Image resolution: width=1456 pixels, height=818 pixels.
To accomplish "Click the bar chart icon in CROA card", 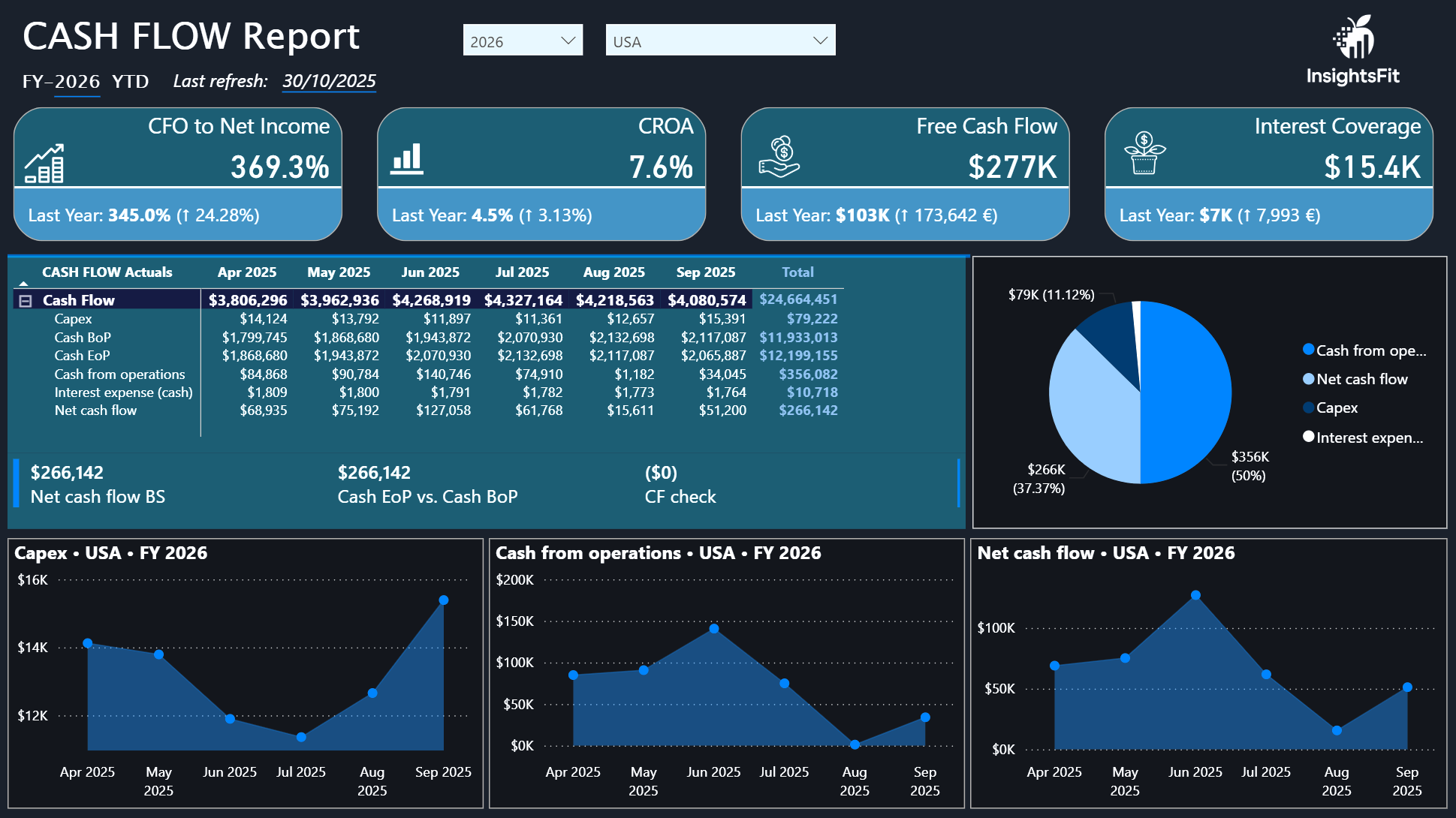I will (x=407, y=159).
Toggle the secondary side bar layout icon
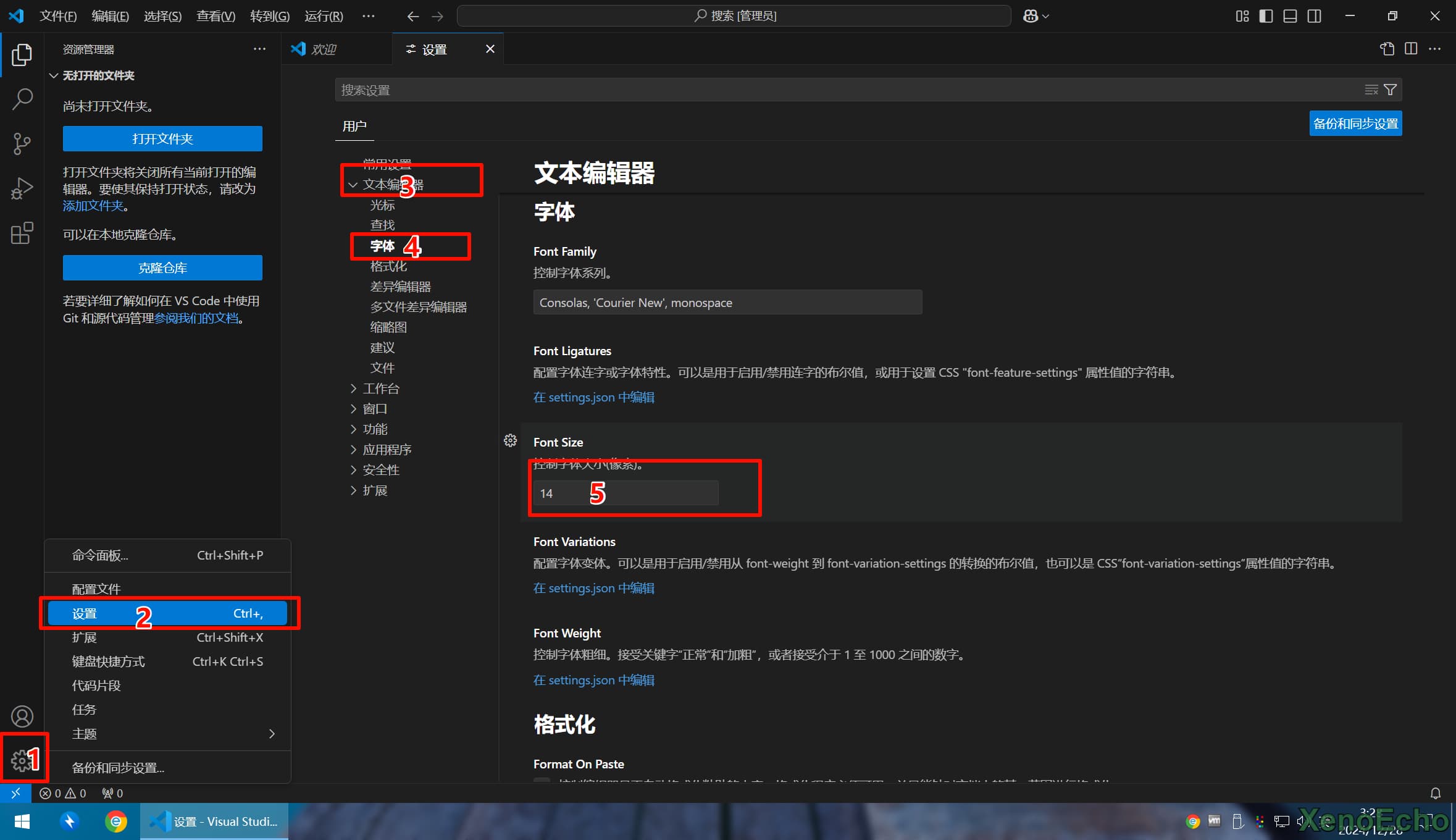Image resolution: width=1456 pixels, height=840 pixels. point(1314,16)
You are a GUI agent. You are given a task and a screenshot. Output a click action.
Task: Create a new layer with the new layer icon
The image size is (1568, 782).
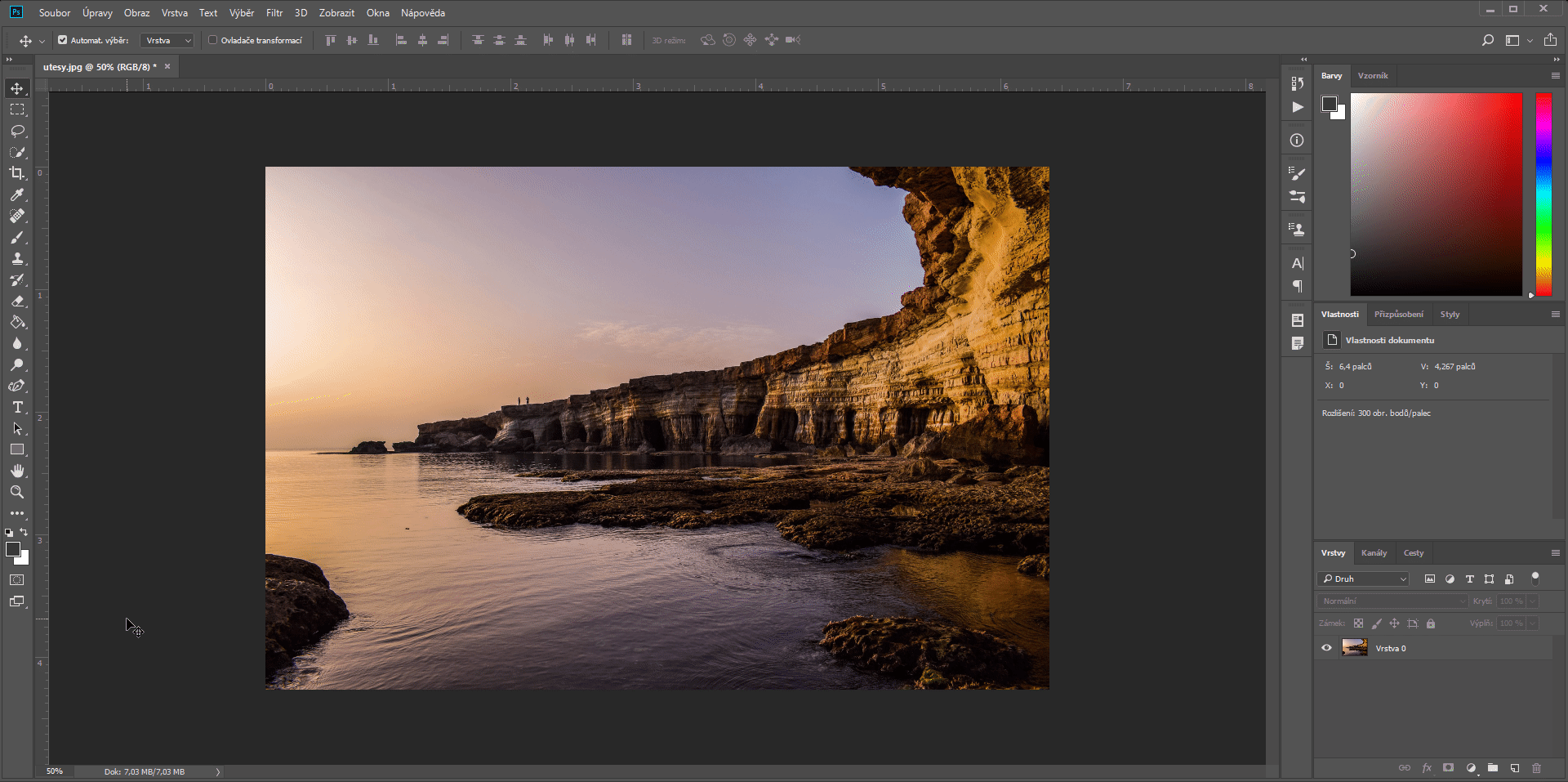click(x=1516, y=768)
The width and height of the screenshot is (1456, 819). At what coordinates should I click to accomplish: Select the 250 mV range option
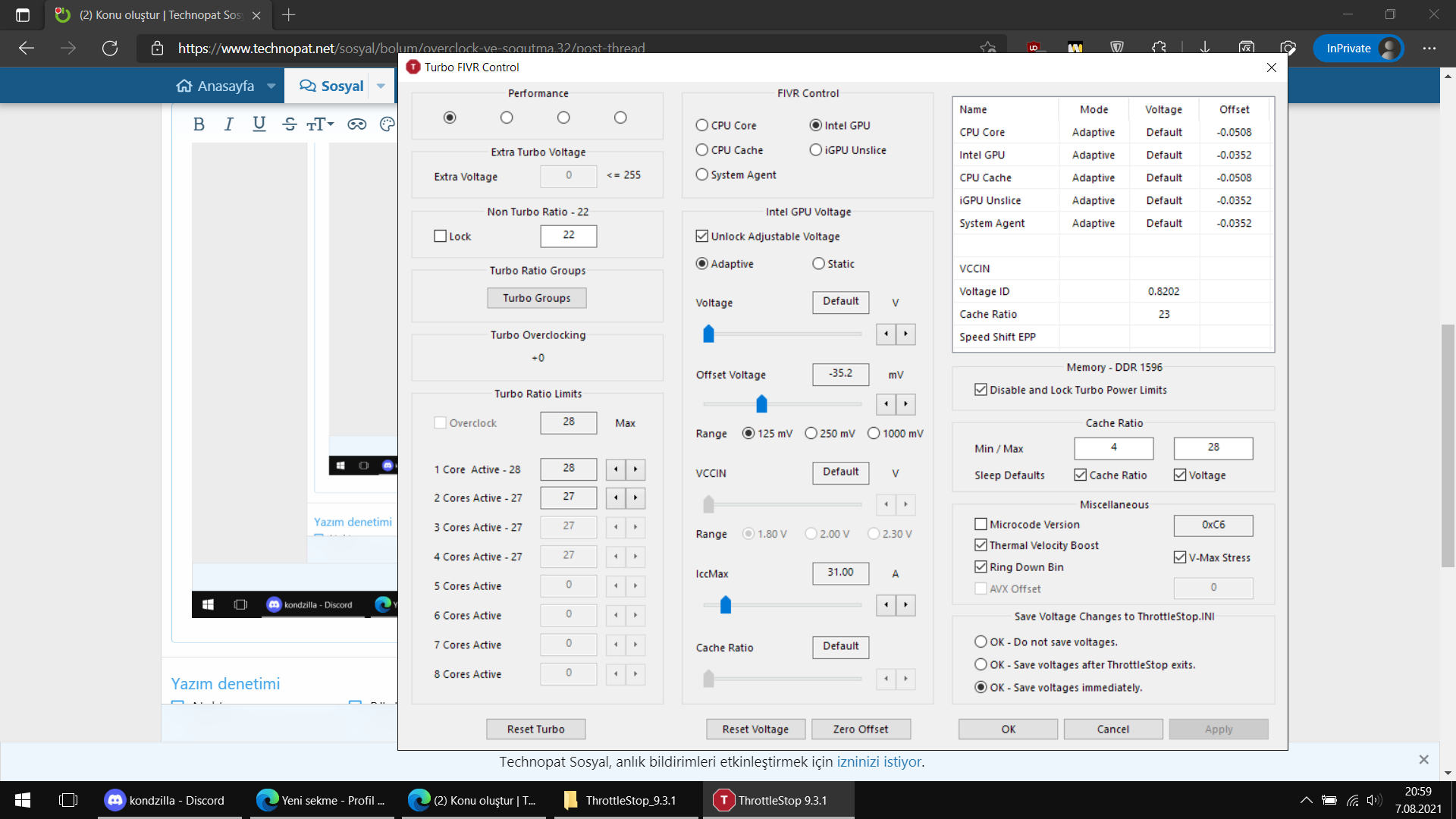click(x=811, y=434)
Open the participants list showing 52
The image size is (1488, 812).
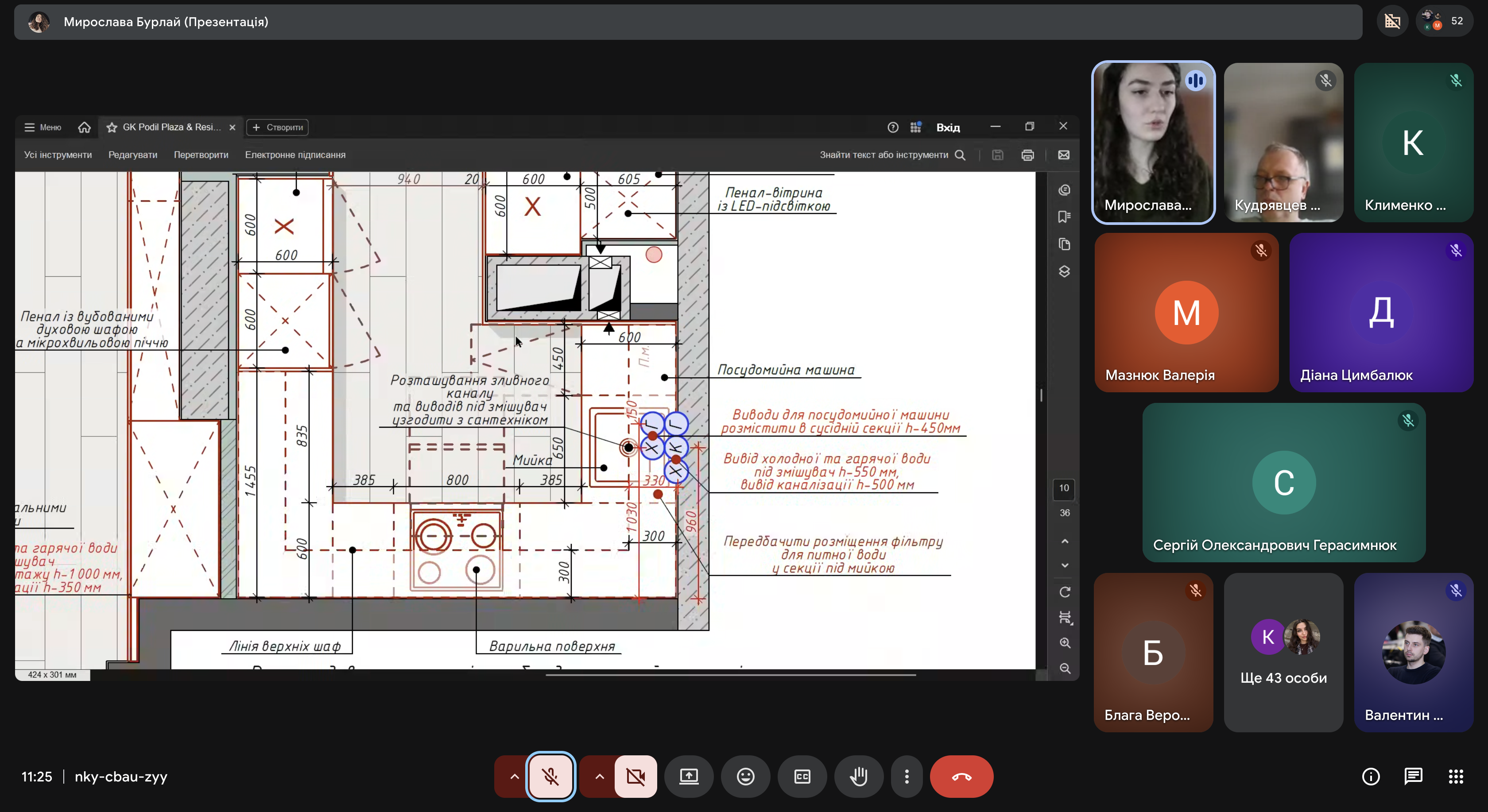1444,21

######

WHAT TO WORK ON:
Repeat, exactly and only, the lines from the one containing "Toggle the secondary side bar layout icon" through the final line of the data, both ends included, leaving out any picture.

RESPONSE FOR THIS EXERCISE:
Toggle the secondary side bar layout icon
Image resolution: width=1456 pixels, height=840 pixels. point(1314,16)
You are a GUI agent. You are given a task and a screenshot. Output a click action.
Task: Create a new layer with the new layer icon
The image size is (1568, 782).
click(x=1516, y=768)
The width and height of the screenshot is (1456, 819). At what coordinates should I click to accomplish: Select the 250 mV range option
click(x=811, y=434)
Open the participants list showing 52
The image size is (1488, 812).
1444,21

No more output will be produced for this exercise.